## [WHAT YOU SHOULD DO]
In the material below, replace each occurrence of "Screen dimensions" with "Screen size" and write the lines out again with nothing else changed.
-- Begin RECORD EXCERPTS --
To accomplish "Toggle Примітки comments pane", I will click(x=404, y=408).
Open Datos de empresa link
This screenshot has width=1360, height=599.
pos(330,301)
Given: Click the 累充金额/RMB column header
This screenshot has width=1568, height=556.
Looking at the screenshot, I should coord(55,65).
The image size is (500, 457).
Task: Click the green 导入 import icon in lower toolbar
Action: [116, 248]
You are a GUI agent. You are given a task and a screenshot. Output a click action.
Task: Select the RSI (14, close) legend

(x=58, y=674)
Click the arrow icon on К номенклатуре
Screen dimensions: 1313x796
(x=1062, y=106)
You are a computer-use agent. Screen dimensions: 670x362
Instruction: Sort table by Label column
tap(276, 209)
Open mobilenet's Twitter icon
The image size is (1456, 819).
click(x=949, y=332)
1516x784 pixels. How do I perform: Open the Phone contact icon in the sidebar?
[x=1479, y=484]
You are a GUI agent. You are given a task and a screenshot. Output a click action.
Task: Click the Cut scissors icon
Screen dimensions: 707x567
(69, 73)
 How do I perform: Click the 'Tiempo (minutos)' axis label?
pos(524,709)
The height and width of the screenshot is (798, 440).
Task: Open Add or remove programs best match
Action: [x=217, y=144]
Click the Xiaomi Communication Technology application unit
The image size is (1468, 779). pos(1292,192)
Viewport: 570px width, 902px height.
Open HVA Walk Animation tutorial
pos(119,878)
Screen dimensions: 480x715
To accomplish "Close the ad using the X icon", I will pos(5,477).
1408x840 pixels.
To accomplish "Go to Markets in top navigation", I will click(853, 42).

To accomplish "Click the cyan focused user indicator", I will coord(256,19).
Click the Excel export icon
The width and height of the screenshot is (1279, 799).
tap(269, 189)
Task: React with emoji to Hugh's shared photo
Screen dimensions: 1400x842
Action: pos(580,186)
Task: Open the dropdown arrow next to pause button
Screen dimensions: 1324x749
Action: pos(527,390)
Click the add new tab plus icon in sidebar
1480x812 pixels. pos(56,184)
-- End RECORD EXCERPTS --
## [WRITTEN RESPONSE]
To accomplish "Toggle Примітки comments pane", I will click(x=404, y=408).
Open Datos de empresa link
This screenshot has width=1360, height=599.
pos(330,301)
Given: Click the 累充金额/RMB column header
This screenshot has width=1568, height=556.
Looking at the screenshot, I should coord(55,65).
The image size is (500, 457).
Task: Click the green 导入 import icon in lower toolbar
Action: [116, 248]
You are a GUI agent. You are given a task and a screenshot. Output a click action.
Task: Select the RSI (14, close) legend

(x=58, y=674)
Click the arrow icon on К номенклатуре
Screen size: 1313x796
(x=1062, y=106)
You are a computer-use agent. Screen size: 670x362
Instruction: Sort table by Label column
tap(276, 209)
Open mobilenet's Twitter icon
The image size is (1456, 819).
click(x=949, y=332)
1516x784 pixels. How do I perform: Open the Phone contact icon in the sidebar?
[x=1479, y=484]
You are a GUI agent. You are given a task and a screenshot. Output a click action.
Task: Click the Cut scissors icon
Screen size: 707x567
(69, 73)
 How do I perform: Click the 'Tiempo (minutos)' axis label?
pos(524,709)
The height and width of the screenshot is (798, 440).
Task: Open Add or remove programs best match
Action: [x=217, y=144]
Click the Xiaomi Communication Technology application unit
The image size is (1468, 779). pos(1292,192)
Viewport: 570px width, 902px height.
Open HVA Walk Animation tutorial
pos(119,878)
Screen size: 480x715
To accomplish "Close the ad using the X icon", I will pos(5,477).
1408x840 pixels.
To accomplish "Go to Markets in top navigation", I will click(853, 42).

To accomplish "Click the cyan focused user indicator", I will coord(256,19).
Click the Excel export icon
The width and height of the screenshot is (1279, 799).
tap(269, 189)
Task: React with emoji to Hugh's shared photo
Screen size: 1400x842
Action: pos(580,186)
Task: Open the dropdown arrow next to pause button
Screen size: 1324x749
Action: pos(527,390)
Click the add new tab plus icon in sidebar
1480x812 pixels. pos(56,184)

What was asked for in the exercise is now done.